Public Seminar Series, Hilary term 2014. Seminar by Dr Anne Hammerstad (University of Kent), recorded on 12 March 2014 at the Oxford Department of International Development, University of Oxford.
In this presentation, Dr Hammerstad discusses the rise and decline of the United Nations High Commissioner for Refugees (UNHCR) as a global security actor. She follows the refugee agency through some of the major conflict-induced humanitarian crises and complex emergencies of the past two decades, including Afghanistan, Bosnia, Iraq, Kosovo and eastern Zaire/Congo. In the 1990s UNHCR went through a momentous transformation from a small, timid legal protection agency to the world’s foremost humanitarian actor playing a central role in the international response to the many wars of the tumultuous last decade of the twentieth century. Then, as the twenty-first century set in, the agency’s political prominence waned.

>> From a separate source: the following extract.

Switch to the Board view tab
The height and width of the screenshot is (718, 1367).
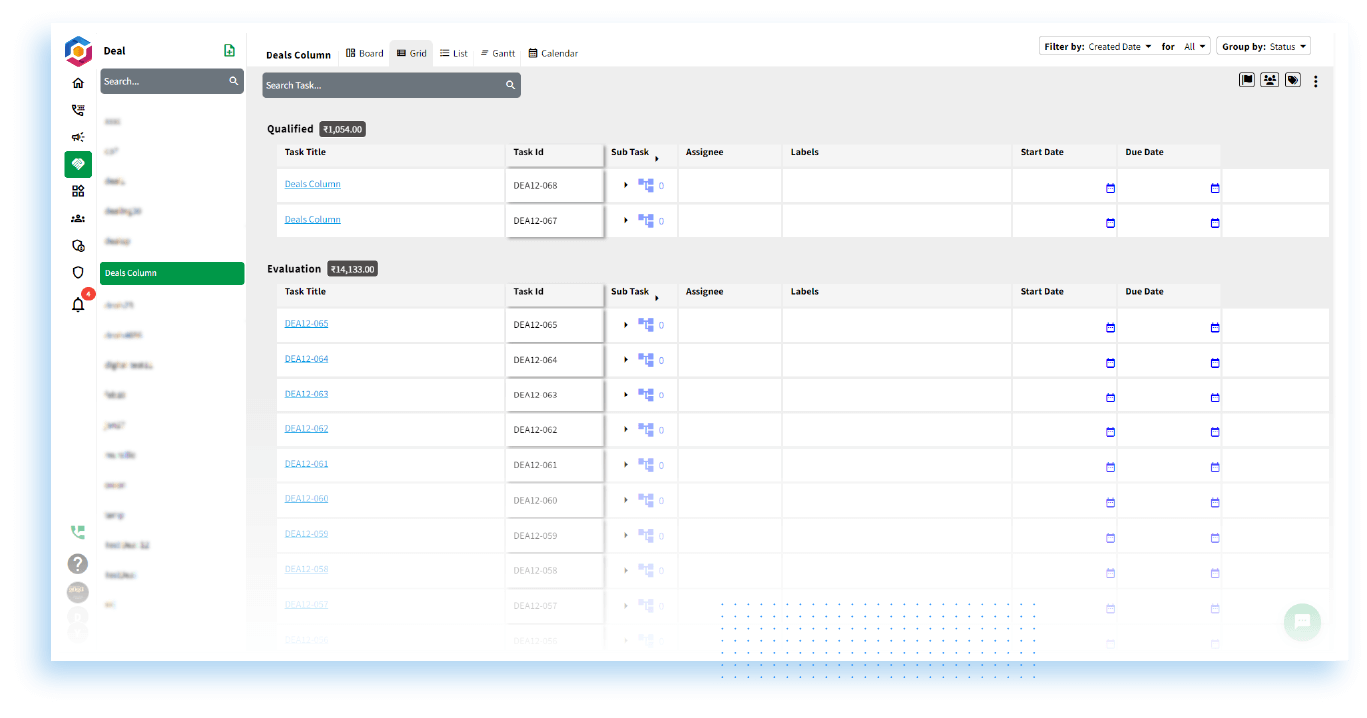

It remains a major humanitarian actor, but the polarised post-9/11 period, concern over shrinking 'humanitarian space', and a worsening protection climate for refugees and asylum seekers spurred UNHCR to abandon its claim to be a global security actor and return to a more modest, quietly diplomatic role.
Dr Hammerstad investigates UNHCR’s response to this new international environment, and why it adopted, adapted and finally abandoned a security discourse on the refugee problem. Her presentation is based on the findings in her newly published book, The Rise and Decline of a Global Security Actor: UNHCR, Refugee Protection, and Security (Oxford University Press).